─── Extract to read ───
Factual evidence on mental illness in the Géricault family appeared relatively recently, and by accident, in 1972. That year French archivist Michel Le Pesant stumbled upon a cache of documents connected to Théodore Géricault hidden by a colleague many years before. Le Pesant contacted Lorenz Eitner, a prominent Géricault scholar, and provided a summary of his findings, several details of which Eitner included in his Géricault’s Raft of the Medusa, (Phaedon: London and New York, 1972, pp. 12-13). Four years later, Le Pesant published his own article entitled “Documents inedité sur Géricault” in the Revue de l’art, n°31, 1976, pp. 73-81.

Michel Le Pesant’s scholarship presents us with a much more complete understanding of Géricault’s family life, and the history of mental illness in males of the Caruel line.* Le Pesant notes that a court order consigned Jean-Vincent-Charles Caruel, Théodore’s maternal grandfather, husband to Louise-Thérèse de Poix, and father of two sons and three daughters, to the care of the religious order St. John of God at their maison de force, as mental hospitals were called, in Pontorson near St. Malo in western Normandy, in 1773.
───
# Exercise 1
Please copy the part of the passage on the Géricault family that opens with "Factual evidence on" and closes with "1976, pp. 73-81.", changing "archivist" to "researcher".
# Exercise 2
According to the passage on the Géricault family, in what year was Jean-Vincent-Charles Caruel consigned to the maison de force in Pontorson?
The records have no connection to the passage on the Géricault family.
─── Data for review ───
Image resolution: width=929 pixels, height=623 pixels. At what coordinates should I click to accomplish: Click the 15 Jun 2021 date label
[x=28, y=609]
───
─── Data for review ───
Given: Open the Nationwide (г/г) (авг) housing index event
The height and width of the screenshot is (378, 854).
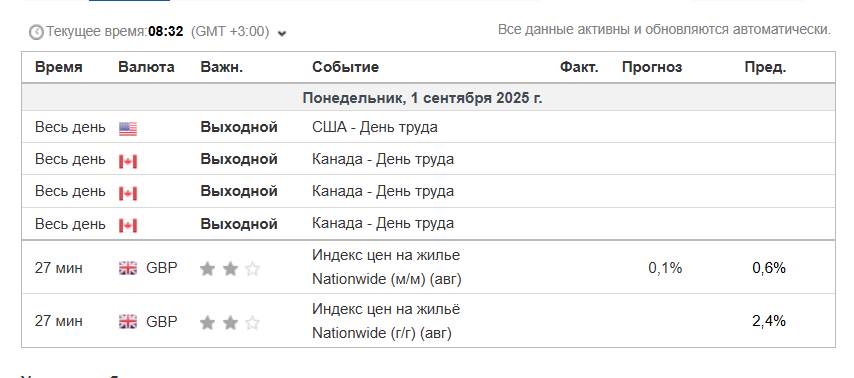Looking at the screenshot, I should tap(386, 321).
───
# Answer section 1
Factual evidence on mental illness in the Géricault family appeared relatively recently, and by accident, in 1972. That year French researcher Michel Le Pesant stumbled upon a cache of documents connected to Théodore Géricault hidden by a colleague many years before. Le Pesant contacted Lorenz Eitner, a prominent Géricault scholar, and provided a summary of his findings, several details of which Eitner included in his Géricault’s Raft of the Medusa, (Phaedon: London and New York, 1972, pp. 12-13). Four years later, Le Pesant published his own article entitled “Documents inedité sur Géricault” in the Revue de l’art, n°31, 1976, pp. 73-81.

# Answer section 2
1773